>>>>

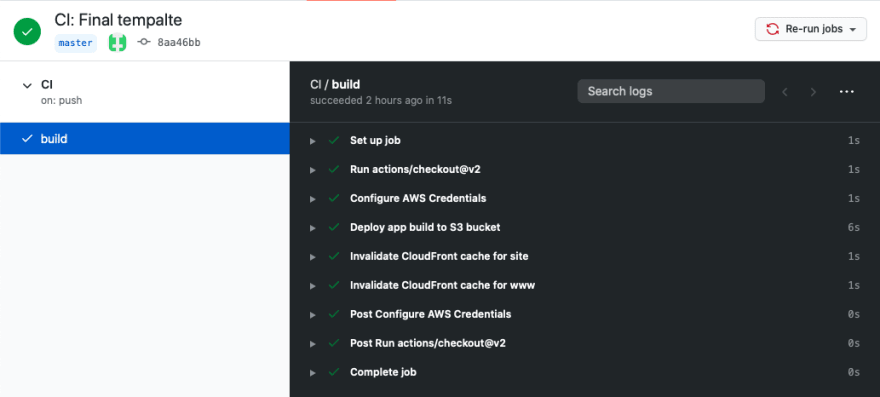This screenshot has width=880, height=397.
Task: Go to next search result arrow
Action: (813, 92)
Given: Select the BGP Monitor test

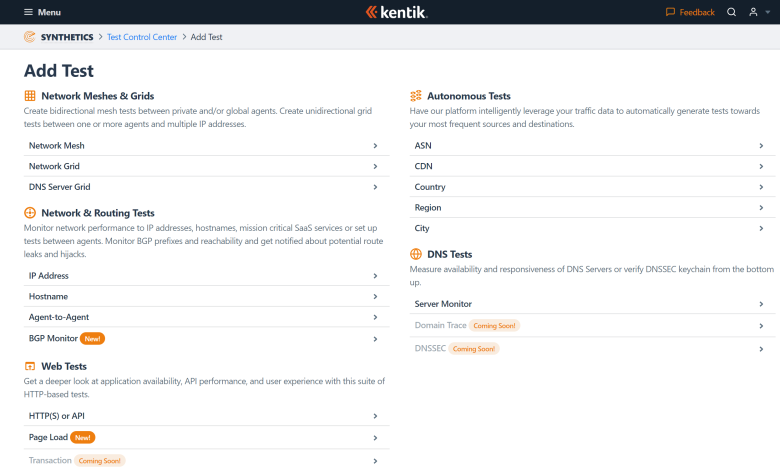Looking at the screenshot, I should 53,339.
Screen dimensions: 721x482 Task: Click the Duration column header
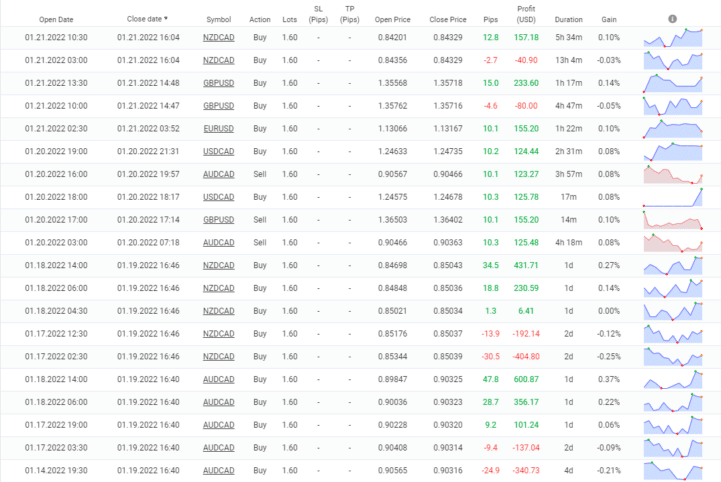[568, 19]
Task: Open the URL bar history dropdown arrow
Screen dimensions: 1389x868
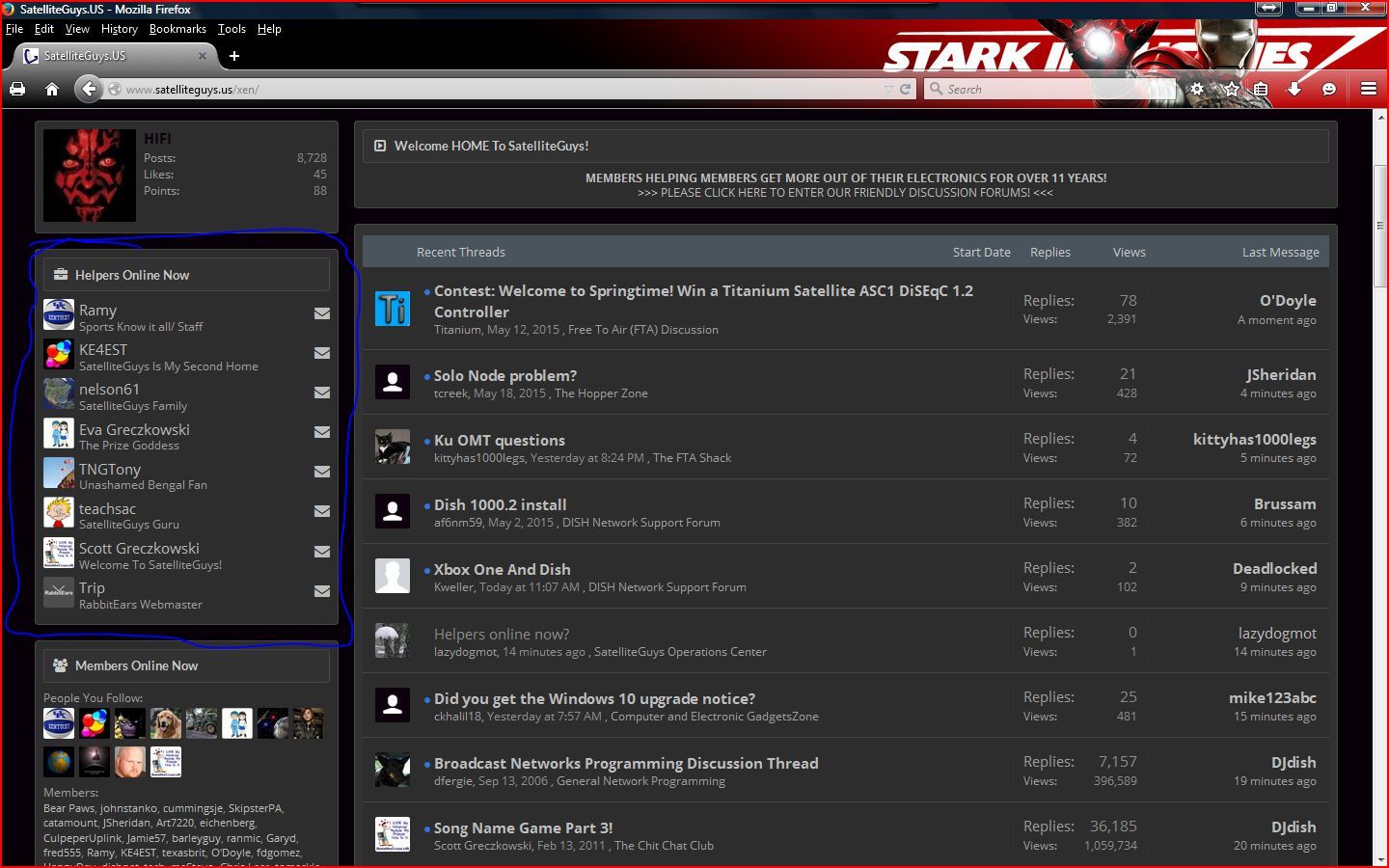Action: [888, 89]
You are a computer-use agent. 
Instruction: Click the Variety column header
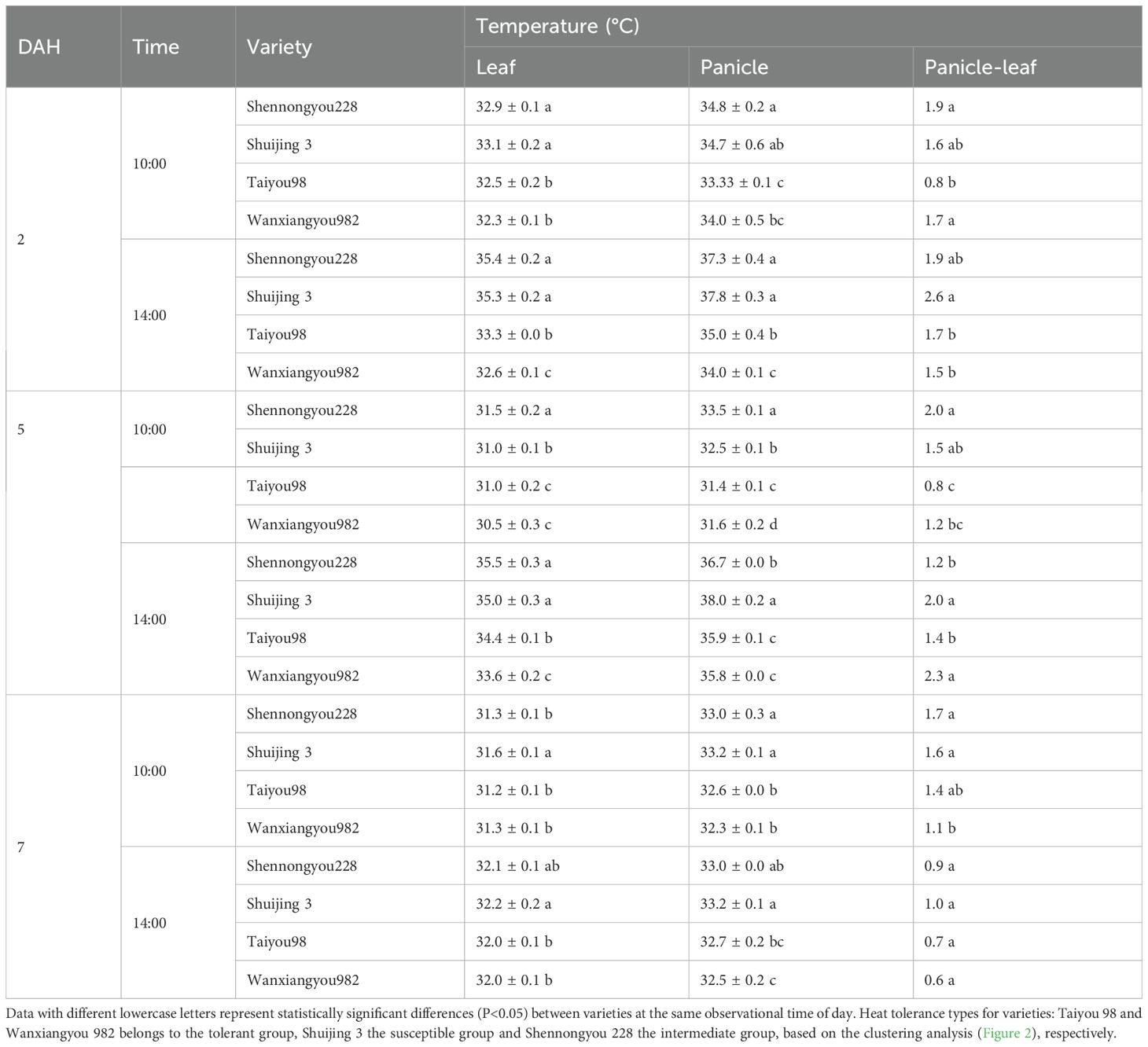(279, 46)
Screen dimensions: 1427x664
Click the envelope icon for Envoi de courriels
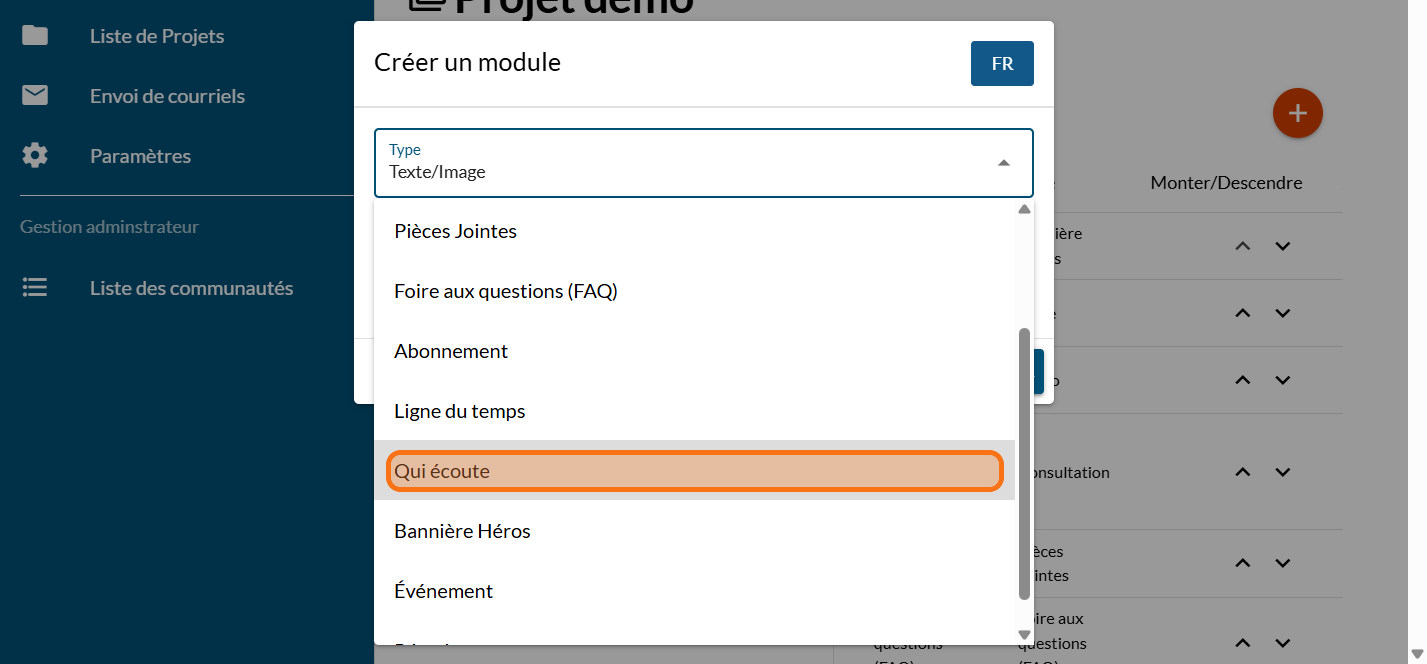click(35, 96)
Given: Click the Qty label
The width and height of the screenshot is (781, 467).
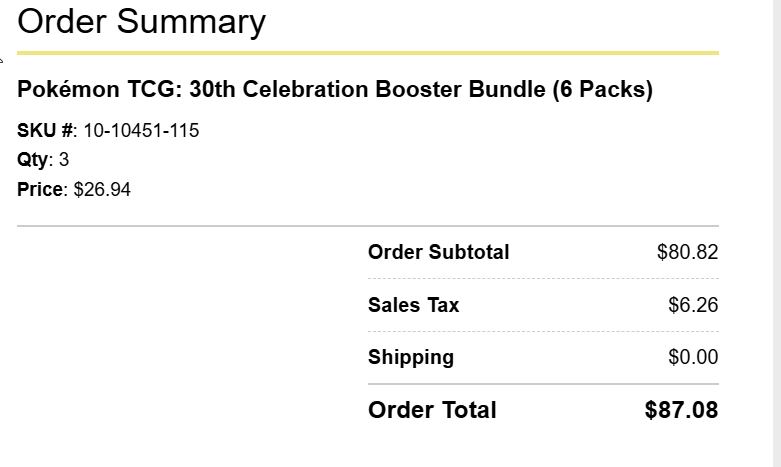Looking at the screenshot, I should tap(33, 160).
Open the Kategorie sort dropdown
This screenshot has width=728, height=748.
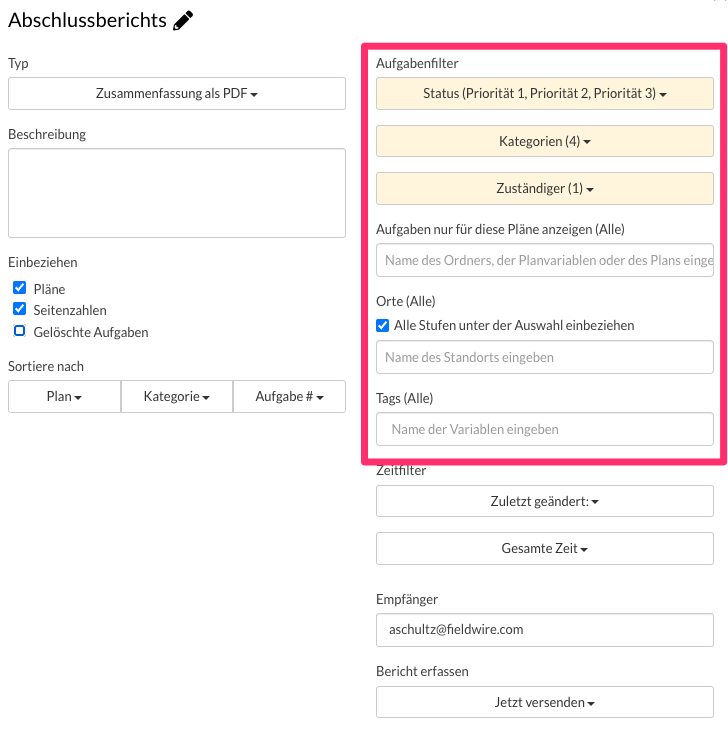(176, 397)
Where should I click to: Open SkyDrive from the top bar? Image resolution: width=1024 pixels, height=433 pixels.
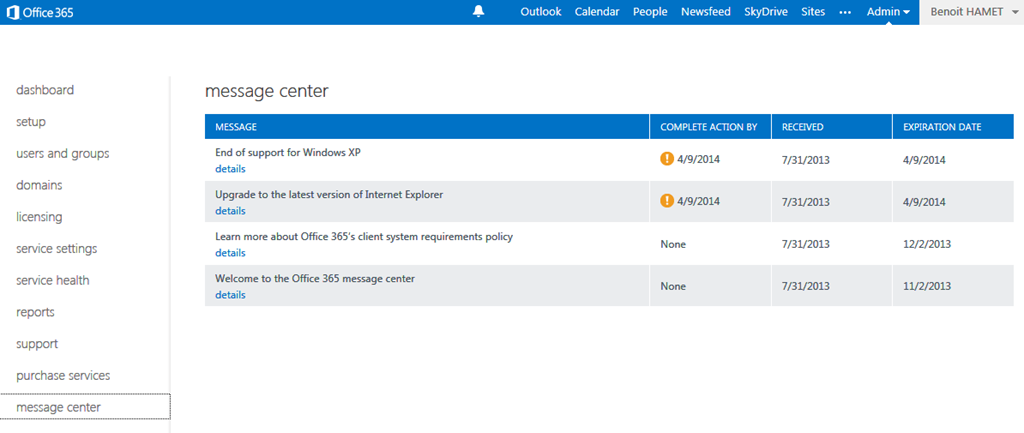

<<<<

Go through the material and select each line with the string "dropdown" in it.

Response below:
Task: Open the URL bar history dropdown arrow
Open the Kategorie sort dropdown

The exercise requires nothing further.